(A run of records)
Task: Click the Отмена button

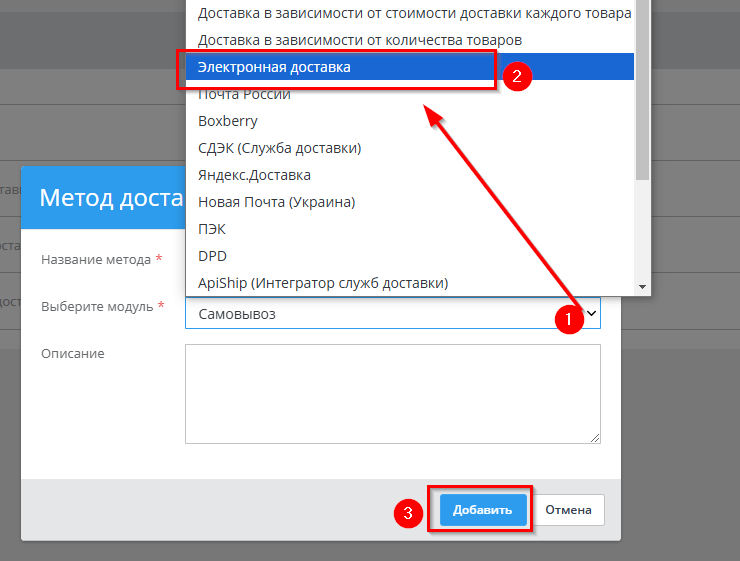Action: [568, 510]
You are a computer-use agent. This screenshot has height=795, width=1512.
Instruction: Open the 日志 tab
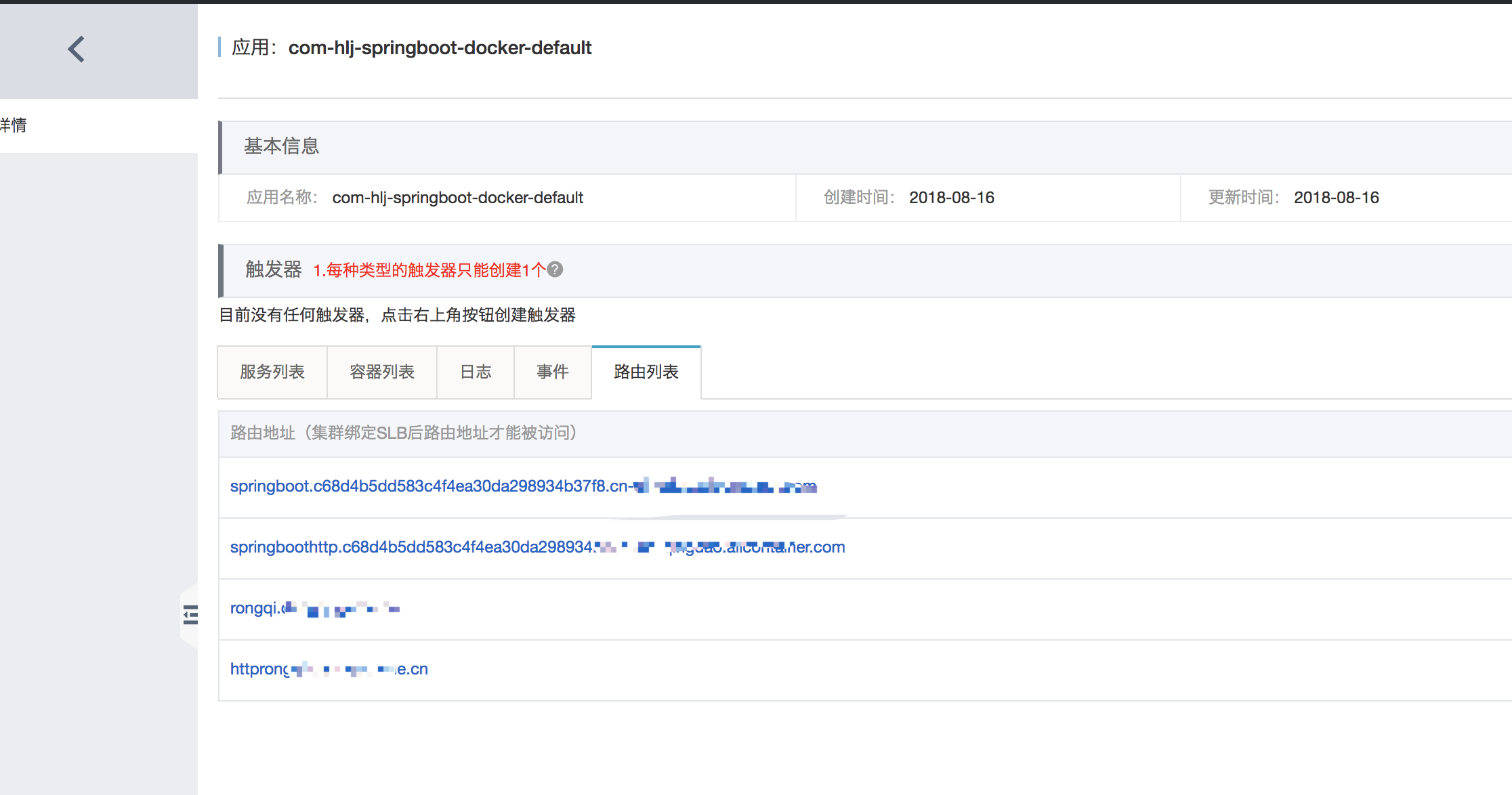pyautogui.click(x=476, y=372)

Exercise goal:
Lay out the lines of these rows as a Markdown table with a "No." column and a "Line" column, skipping blank lines. Begin at the line that contains "You are a computer-use", continue through the end of the rows, and leave the pictures out.

The reply:
| No. | Line |
|---|---|
| 1 | You are a computer-use agent. This screenshot has height=795, width=1512. |
| 2 | Instruction: Open the 日志 tab |
| 3 | pyautogui.click(x=476, y=372) |